Now, nearly a century later, the concept is back, and Versiti is helping bring it into the 21st century.
In March 2026, Versiti became one of the first blood centers in the country to receive and begin installing next-generation spray-dried plasma equipment. The technology advancement is a fundamental rethinking of what a blood product can be: plasma that is dehydrated through a sterile, closed-system process, stored at room temperature in lightweight, portable plastic containers, and reconstituted in the field using sterile water. No refrigeration required, no cold chain to maintain.
The mid-20th-century process involved pooling large quantities of liquid plasma, drying the mixture in bulk, and packaging the result in fragile glass vials that were difficult to transport and vulnerable to contamination. Today's approach uses a modern, closed, sterile system designed for the realities of emergency medicine.
"We're doing this to advance the care of critically ill individuals," said Mike Janasik, Versiti's Director of Portfolio Strategy. "Spray-dried plasma is the realization of an innovation that's been decades in the making. What's old is new again, but the way we're producing it now is completely different."

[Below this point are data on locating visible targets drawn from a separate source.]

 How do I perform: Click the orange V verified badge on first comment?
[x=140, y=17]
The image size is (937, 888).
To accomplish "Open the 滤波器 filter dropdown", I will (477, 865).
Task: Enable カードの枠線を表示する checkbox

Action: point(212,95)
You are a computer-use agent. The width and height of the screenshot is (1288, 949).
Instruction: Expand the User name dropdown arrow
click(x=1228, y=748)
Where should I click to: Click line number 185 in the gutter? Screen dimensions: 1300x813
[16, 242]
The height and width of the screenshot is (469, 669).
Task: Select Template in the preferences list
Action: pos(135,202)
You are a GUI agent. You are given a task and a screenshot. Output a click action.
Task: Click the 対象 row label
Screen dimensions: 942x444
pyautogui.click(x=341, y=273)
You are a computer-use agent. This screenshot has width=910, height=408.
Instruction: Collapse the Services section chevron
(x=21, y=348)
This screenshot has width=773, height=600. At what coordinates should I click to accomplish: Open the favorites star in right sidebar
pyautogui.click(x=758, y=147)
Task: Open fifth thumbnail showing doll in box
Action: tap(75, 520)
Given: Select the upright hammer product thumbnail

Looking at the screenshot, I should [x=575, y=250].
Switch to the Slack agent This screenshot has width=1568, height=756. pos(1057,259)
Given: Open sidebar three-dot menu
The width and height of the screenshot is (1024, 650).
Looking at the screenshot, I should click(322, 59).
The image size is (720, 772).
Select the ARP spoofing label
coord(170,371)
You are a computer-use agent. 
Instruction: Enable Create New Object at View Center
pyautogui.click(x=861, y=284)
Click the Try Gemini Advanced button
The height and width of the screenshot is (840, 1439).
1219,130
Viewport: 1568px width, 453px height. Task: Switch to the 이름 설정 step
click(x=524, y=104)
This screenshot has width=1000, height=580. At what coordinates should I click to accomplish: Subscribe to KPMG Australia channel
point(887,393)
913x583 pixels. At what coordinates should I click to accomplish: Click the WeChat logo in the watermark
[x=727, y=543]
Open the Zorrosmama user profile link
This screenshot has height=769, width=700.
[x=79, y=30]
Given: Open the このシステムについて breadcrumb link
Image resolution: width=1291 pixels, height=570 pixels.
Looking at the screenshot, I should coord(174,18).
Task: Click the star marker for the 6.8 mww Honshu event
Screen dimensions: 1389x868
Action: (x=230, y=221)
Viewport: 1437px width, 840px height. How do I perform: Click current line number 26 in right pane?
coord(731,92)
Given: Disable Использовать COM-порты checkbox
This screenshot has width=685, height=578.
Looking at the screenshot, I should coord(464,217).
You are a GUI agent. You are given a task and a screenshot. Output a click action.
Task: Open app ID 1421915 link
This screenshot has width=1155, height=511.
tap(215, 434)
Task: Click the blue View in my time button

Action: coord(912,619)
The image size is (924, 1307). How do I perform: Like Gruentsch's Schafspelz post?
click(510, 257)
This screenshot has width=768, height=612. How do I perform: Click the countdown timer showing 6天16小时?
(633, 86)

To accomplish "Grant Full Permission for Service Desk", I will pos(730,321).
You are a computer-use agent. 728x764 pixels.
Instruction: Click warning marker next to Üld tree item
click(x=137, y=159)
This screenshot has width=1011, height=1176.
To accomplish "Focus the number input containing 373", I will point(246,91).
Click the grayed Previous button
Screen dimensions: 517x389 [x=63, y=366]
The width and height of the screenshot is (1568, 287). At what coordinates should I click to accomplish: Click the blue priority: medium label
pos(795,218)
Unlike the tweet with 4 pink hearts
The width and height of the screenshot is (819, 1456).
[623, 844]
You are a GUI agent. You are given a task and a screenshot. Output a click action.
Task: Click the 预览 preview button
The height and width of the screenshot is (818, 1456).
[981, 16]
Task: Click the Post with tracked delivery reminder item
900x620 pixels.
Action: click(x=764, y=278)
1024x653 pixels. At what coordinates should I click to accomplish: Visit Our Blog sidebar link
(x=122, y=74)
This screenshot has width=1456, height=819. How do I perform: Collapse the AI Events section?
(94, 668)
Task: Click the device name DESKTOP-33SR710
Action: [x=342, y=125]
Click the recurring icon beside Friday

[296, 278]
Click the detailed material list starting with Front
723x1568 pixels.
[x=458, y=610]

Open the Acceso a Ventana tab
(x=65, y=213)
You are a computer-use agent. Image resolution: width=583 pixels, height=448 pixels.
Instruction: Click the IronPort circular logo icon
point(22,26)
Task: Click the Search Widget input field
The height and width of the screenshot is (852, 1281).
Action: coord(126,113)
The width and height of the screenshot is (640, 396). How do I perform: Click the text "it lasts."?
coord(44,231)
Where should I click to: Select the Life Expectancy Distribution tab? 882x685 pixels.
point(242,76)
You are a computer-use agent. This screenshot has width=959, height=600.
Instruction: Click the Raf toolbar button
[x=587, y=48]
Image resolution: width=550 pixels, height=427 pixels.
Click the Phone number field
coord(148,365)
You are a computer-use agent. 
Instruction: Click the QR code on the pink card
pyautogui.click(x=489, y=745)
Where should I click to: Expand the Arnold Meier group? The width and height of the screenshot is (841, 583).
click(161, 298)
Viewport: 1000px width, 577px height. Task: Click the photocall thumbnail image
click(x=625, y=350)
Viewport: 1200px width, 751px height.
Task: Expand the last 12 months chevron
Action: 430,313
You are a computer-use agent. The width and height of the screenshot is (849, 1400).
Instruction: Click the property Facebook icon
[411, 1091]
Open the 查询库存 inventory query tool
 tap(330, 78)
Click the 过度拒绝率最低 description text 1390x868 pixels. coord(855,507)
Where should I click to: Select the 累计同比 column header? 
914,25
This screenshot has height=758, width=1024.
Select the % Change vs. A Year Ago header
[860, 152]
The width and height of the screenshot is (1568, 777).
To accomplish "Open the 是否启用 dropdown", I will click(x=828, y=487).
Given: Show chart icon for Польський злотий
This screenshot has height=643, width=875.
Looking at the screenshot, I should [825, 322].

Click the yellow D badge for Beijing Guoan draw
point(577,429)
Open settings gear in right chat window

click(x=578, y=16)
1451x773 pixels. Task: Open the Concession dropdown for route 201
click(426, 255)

The implications for emergency and pre-hospital care are significant. For EMS teams treating traumatic hemorrhage in the field, every minute matters, and conventional plasma is often unavailable or impractical outside of hospital settings. Spray-dried plasma puts a stable, effective plasma product within reach wherever care is being delivered.
"The clinical potential of this product for trauma patients is real and meaningful," said Jenna Wade, MD, Associate Medical Director, Transfusion Medicine at Versiti. "Being among the first blood centers to install this equipment and train our teams positions Versiti to contribute directly to the evidence base that will support FDA approval, and ultimately, to getting this product to the patients who need it."
Versiti team members are currently training to produce the product, with plans to support a Phase III clinical trial toward FDA approval in 2027.
For Versiti, early adoption of this technology is part of our nearly 80-year commitment to blood health innovation.